En ese afán por tenerlo todo organizado, comprimido, osificado y definido, los seres humanos nos empeñamos con demasiada frecuencia en aceptar fórmulas y dichos que creemos y seguimos de modo automático, sin pensar ni analizar realmente lo que en ellos se está afirmando, y así justificamos, en ocasiones, lo injustificable. El refranero está repleto de este tipo de fórmulas, que tuvieron éxito y que han sido guía para los que tienen pocas ganas de pensar, aceptando con resignación un destino que les parece inalterable.
Unos de estos dichos es el que afirma de forma taxativa que “es mejor lo malo conocido que lo bueno por conocer“, condenando con él, quizás sin ser conscientes de ello, a permanecer y ser consentidores de un statu quo que parece condenado a eternizarse en su estupidez, en su corrupción o en su ignorancia. Fórmula conservadora donde la haya, parece emitido para hacer de rémora y consejo paralizador de los deseos de cambio y mejora de lo que hay. Es la negación del progreso, de la ética, de la búsqueda, de la investigación, de la capacidad del ser humano para poder construir más y mejores formas de ser, de avanzar y de convivir.
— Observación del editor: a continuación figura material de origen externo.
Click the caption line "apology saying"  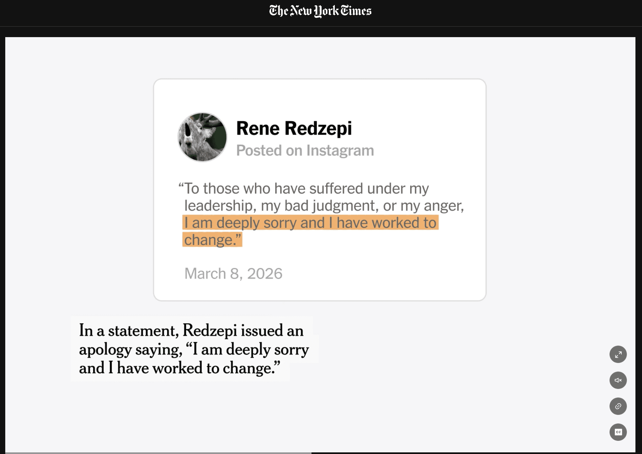[x=194, y=349]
Supone también la aceptación de lo que hay, el conformismo más irracional, capaz de justificar y preferir un estado de cosas, por mal que esté, a poner empeño, esfuerzo y voluntad por tratar de cambiarlo y, por supuesto, mejorarlo.
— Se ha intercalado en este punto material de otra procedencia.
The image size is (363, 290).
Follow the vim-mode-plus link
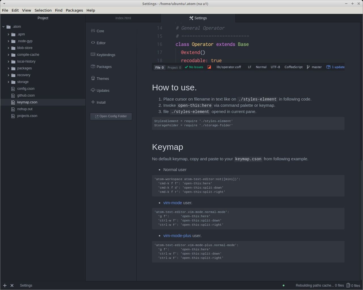pyautogui.click(x=177, y=236)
Desmontar este tipo de enunciados reaccionarios y rancios que parecen tener un barniz de magia y oscuridad que arraiga con facilidad en lo más instintivo de nuestros cerebros, y que se han enquistado en lo que a veces se denomina como “sabiduría popular”, es también misión de la filosofía; es decir, de un pensar que no se conforme con la aceptación, sin más, de cualquier afirmación, por muy enraizada que esté en nuestras tradiciones o en nuestro inconsciente colectivo.